It made a bit more sense when I read the entire thing. But it was still not clear that both chapter 1 and chapter 2 belonged in the same storyline. They're too different.

In chapter 1, we get introduced to a world that seems more mundane, with a hint of magic because of the fortune telling/wish granting, sure. But in chapter 2, we've been sent to a completely different realm, with higher levels of magic, a whole family with superpowers that have their own stories to tell.

I'd suggest you make it clearer that Pristine is from the same world as them. Maybe mention Avril's name somewhere? Or give a description of Pristine's surroundings that make it obvious that they exist in the same world. But then again, these seem like two completely different storylines from each other.

And second of all, why does Avril have anything to do with the murder of Andrei? If it would be anyone, it should be Alan in this case. Since at the end of chapter 2, it's mentioned that he was the one who killed Andrei?

I also think that's very confusing to read as well, concerning plot. First, we get to see that Pristine killed Andrei - and now we have another character, Alan, who says he's killed him. And then the blurb has Avril saying he's also killed Andrei??? What is going on?!

It would have made more sense that Alan was a part of the murder because, as I remember, he could control minds. So he could have schemed up a whole plan about the wish lady and Pristine, etc - it would have made sense. But I think that's still not too clear. You have to mention that earlier on in the story, or at least hint at us that another person had something to do with Pristine murdering Andrei.

It also gets too confusing to understand the plot because you don't deliver enough context as to how all these characters relate to each other. How does Alan know Pristine and why does he want to kill Andrei?

And why is Avril even mentioned in the blurb? How is he incorporated in this?

I'd also like to shine light on the second chapter. I've read in your foreword that these are mainly inspired by prompts, but I'd also like to see how such different and unique prompts weave into a complete story and how they relate to each other. Cause I don't see it here.

In the second chapter, we're introduced to a big cast of characters who don't really contribute much to the plot. I truly do think that they're interesting and have a lot of potential, but they don't seem to have any purpose. Whether that purpose may be causing an impactful change on their world or for the rest of the characters, such as Pristine.

Yes, they are Arabella's family, but why are we getting to learn so much about them just now?

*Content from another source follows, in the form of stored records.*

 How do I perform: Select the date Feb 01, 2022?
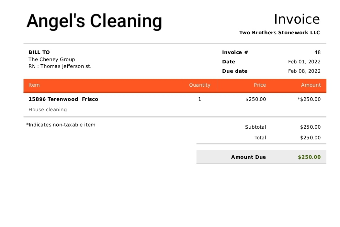(304, 62)
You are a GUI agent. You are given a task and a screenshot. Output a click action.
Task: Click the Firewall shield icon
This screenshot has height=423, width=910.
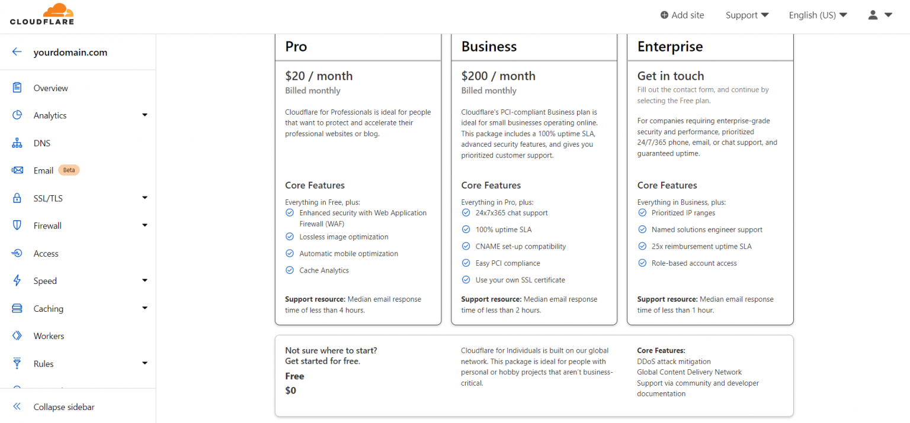17,225
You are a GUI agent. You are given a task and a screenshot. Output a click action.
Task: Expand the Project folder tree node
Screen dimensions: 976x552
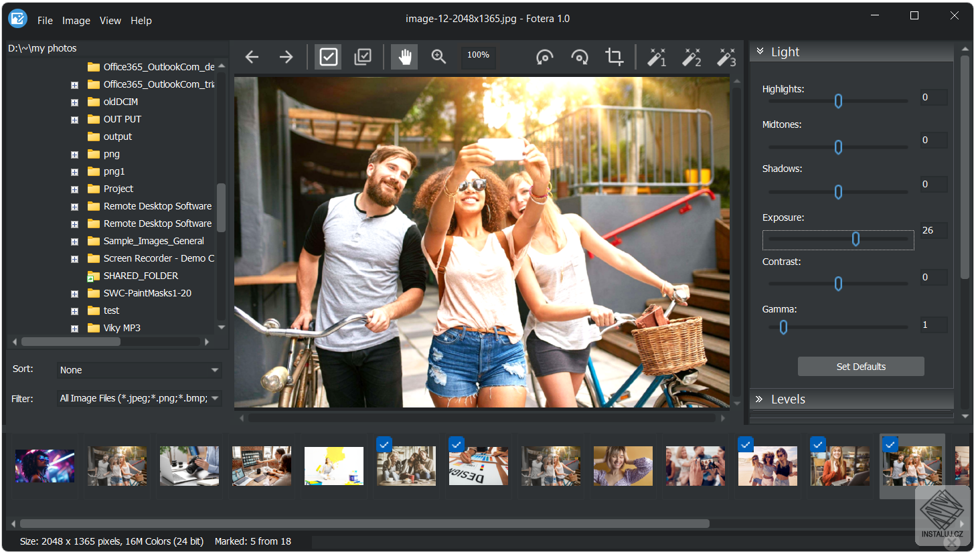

I'd also encourage you to do less telling and more showing instead. We get to learn a lot about Arabella's family, to the point where we know them better than the protagonist, Pristine.

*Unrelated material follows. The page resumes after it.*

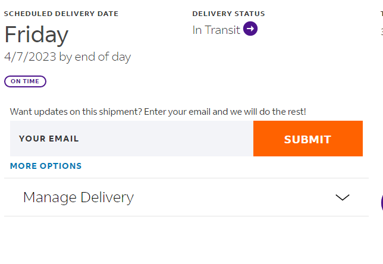This screenshot has height=264, width=383.
Task: Click the 'Want updates on this shipment?' prompt
Action: pos(158,112)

Show action instead, we can learn more about the characters as we progress through the story. But if you want to give a description as to how a character is, I'd suggest you make it brief and simple. Maybe give one or two examples of a past situation they've been in that makes them who they are today, etc.

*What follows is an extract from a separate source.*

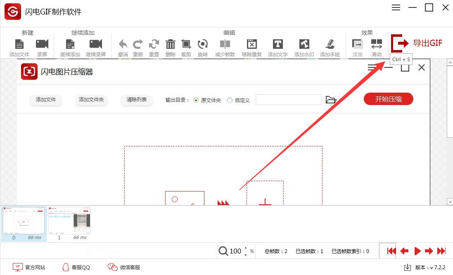Open the main window hamburger menu
Image resolution: width=453 pixels, height=275 pixels.
point(396,7)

Otherwise, if you go on for too long, like for half a chapter just talking about who your characters are, it will bore your readers. Show who they are instead of telling us.

And in a way, I find myself more interested in Arabella's family because they've got more things going on in their lives than Pristine. And that gets me to wonder: why is she the main character in the first place? More emphasis has been put on the superhero family instead of her.

Other than that, I genuinely think these are very creative and interesting storylines that could make a great story - great novels, in fact. I found the idea of the wish grant going wrong to be incredibly suspenseful and appealing. It reels me in. I want to read more about this, find out what happens after Pristine realizes what she's done. The first chapter was very well written, to say the least.

But I'd suggest either writing different books for each prompt, or at least making it clearer that they live in the same world and how they relate to each other.

Concerning mechanics, you have a descriptive and engaging writing style. You manage to write vivid descriptions of characters' actions, entertaining dialogues, and have a few funny lines here and there.

One thing I'd encourage you to do is to incorporate the senses more into your writing, and try to describe the characters' looks and their surroundings.

Don't write a huge chunk of text describing how a street looked like, though. Describe it in one or two sentences, simple and straightforward. Yet, with vivid and clear descriptors that could possibly give the readers an idea of where the characters are. Have them interact with their surroundings, touch objects that are relevant to the location. Describe the smells and what the characters hear, etc. Go all in. Immerse your reader as much as possible. This is what makes a story unforgettable.

Overall, this story was very enjoyable for me - at least the first chapter.

It's an intriguing concept with various unique and creative ideas weaved into it, such as fortune telling, wish granting, romance, murder, etc. The only thing I wish to see improve is the plot concerning all these vastly different characters.

Unfortunately, I would have wanted to find out more about Pristine and what happened after the cliffhanger. I see this story is ongoing, however. So I'll be looking forward to your updates.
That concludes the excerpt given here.